Paper Summary: Enriching Word Vectors with Subword Information

Mike Plotz Sage
4 min readNov 24, 2018

--

Part of the series A Month of Machine Learning Paper Summaries. Originally posted here on 2018/11/13, with better formatting.

Enriching Word Vectors with Subword Information (2016) Piotr Bojanowski, Edouard Grave, Armand Joulin, Tomas Mikolov

Here’s the summary of the fastText paper, as promised earlier today. This one builds on the second word2vec paper (summary).

Prior work in vector representations of words and phrases ignores the characters within the words, which means that these models ignore regularities such as prefixes and suffixes, roots, and compound words. Intuitively, it should be possible to build a pretty good representation of many words based on morphology, even those that don’t show up in the training corpus. It should also be possible to gain model accuracy by exploiting similarities across verb conjugations and noun declensions, especially for strongly morphological languages like Turkish or Russian.

This paper attempts to do this by dividing each word into character n-grams (3 ≤ n ≤ 6) and building a vector representation by summing the vectorized n-grams, plus a vector for the entire word. So for example where is divided (for n = 3) into <wh, whe, her, ere, and re>, plus <where>. Special characters for the start and end of the word are added, so the her in the middle of where is not the same as the full word <her>. This approach contrasts on the one hand with morphological decompositions (which attempts to identify prefixes and suffixes explicitly), and character-level RNNs on the other.

The model follows Mikolov 2013, training a binary classifier on positive examples from the central word’s context and negative examples sampled from the vocabulary. This paper doesn’t mention the distribution used to sample negative examples, but I’m guessing they continued with the previous paper’s ¾ power of unigram frequency. Each word again has an input and an output vector, with a comparison score between words calculated as the dot product of word A’s input and word B’s output (the paper erroneously refers to this as a scalar product, but *shrug* I guess). Scoring a word in its context is done by summing over its n-gram parts:

Here Gw is the set of n-grams of word w and vc is the (output) context vector.
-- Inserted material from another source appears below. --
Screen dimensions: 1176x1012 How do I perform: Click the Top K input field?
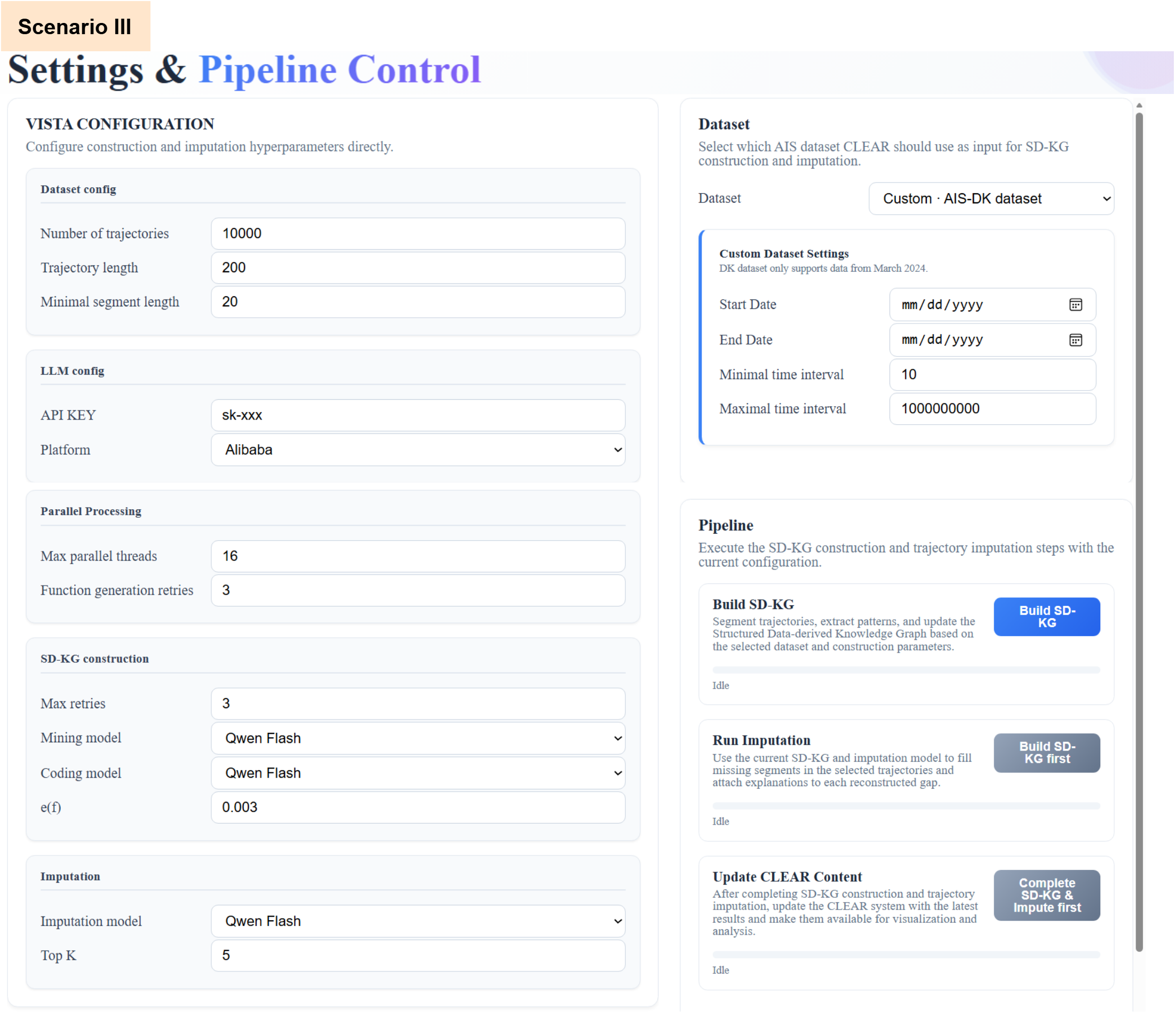(418, 955)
So we’re only looking at sub-word information in one direction, but I guess it all comes out in the wash — and this does seem more reasonable than comparing every n-gram in w to every n-gram in wc.

There’s a note here about hashing n-grams to integers to save memory, but there isn’t much detail, so I guess if you want to know how this works maybe look at the code.
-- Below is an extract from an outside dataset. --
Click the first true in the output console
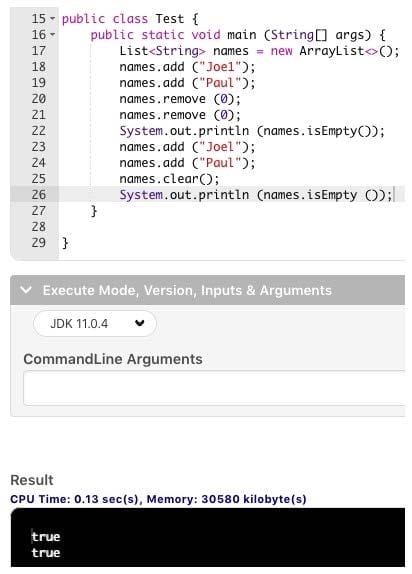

One unusual thing about this paper — that makes me more inclined to trust its results — is that many results are negative or inconclusive or otherwise less than ideal. They come right out and say e.g. that fastText is actually a bit slower than word2vec. I think this means either that the authors didn’t feel bad about publishing these details as some authors might, or possibly that they pre-registered predictions (if only for themselves) and published the details on principle. Either way I’m impressed.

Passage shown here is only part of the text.